Polsat rośnie w siłę. Co to oznacza dla widzów?
Profesor Maciej Mrozowski jest ciekawy jak na zakupy Polsatu zareaguje Urząd Ochrony Konkurencji i Konsumentów, który powinien się przyjrzeć transakcjom. Imperium Solorza-Żaka znowu bierze dla siebie kawałek tortu, jakim jest rynek medialny i telekomunikacyjny w Polsce. Umacnia się i pojawia się pytanie o konkurencję.
- Celem było i jest zróżnicowanie mediów w Polsce. Konsolidacja idzie w drugą stronę. Nawet jeśli od razu nie będzie to widoczne, dzisiejsze transakcje z perspektywy czasu mogą być poważnym motorem wzrostu Polsatu kosztem konkurencyjnego TVN-u czy TVP - wskazuje profesor Mrozowski.

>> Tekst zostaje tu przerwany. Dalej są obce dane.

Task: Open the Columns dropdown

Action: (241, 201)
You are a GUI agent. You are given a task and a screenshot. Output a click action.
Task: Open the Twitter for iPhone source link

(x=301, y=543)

Jak dodaje, konsolidacja to normalna rzecz. "Większe ryby zjadają mniejsze". Jeżeli Krajowa Rada Radiofonii i Telewizji pozwoli, proces ten będzie postępował.
Co to wszystko oznacza dla widzów? Zdaniem profesora UW zmiany właścicielskie tego typu nie będą mieć większego znaczenia. Oczywiście jeśli analizy UOKiK czy KRRiT nie będą wskazywać na nadmierną koncentrację i ograniczenia konkurencji. Nie spodziewa się, żeby przejmowane mniejsze stacje nagle dostały więcej pieniędzy na rozwój własnych produkcji. Tym samym dla widza ramówka nie powinna być bardziej atrakcyjna.
Co na to inwestorzy?
Inwestorzy z warszawskiej giełdy już z niecierpliwością czekają na wtorkowe rozpoczęcie sesji giełdowej. Podobnie jak Konrad Księżopolski, który śledzi wszystkie giełdowe spółki branży telekomunikacyjnej. Zwraca uwagę nie tylko na notowania akcji Netii i Cyfrowego Polsatu, które są sprawcami całego zamieszania, ale też na Orange, dla którego może mieć to również duże znaczenie.
- Notowania Netii powinny rosnąć. Cena płacona za pakiet jej akcji jest dla niej atrakcyjna - podkreśla ekspert Haitong Banku.
Mniej jednoznacznie wypowiada się na temat reakcji inwestorów po stronie Cyfrowego Polsatu, który zapłacił więcej niż wynosi rynkowa wartość akcji Netii. Jednocześnie wspomniane już wcześniej elementy synergii zarówno po stronie kosztów jak i sprzedaży powinny być w długim terminie korzystne dla spółki.
Na minus może w pierwszym momencie oddziaływać jednak znaczące zaangażowanie Netii w usługi stacjonarne, które powoli odchodzą w zapomnienie.
- Do tego wydatki na zakup akcji trzeba z czegoś pokryć. W związku z tym nie wiadomo też co z dywidendą, którą tak bardzo lubią inwestorzy giełdowi - zauważa Księżopolski. Tym samym minimalnie bardziej obstawiałby negatywną reakcję giełdy w przypadku Cyfrowego Polsatu.
Rykoszetem może oberwać Orange. Dawna Telekomunikacja Polska będzie musiała jeszcze bardziej liczyć się z konkurentem, co z punktu widzenia jej inwestorów nie jest najlepszą wiadomością.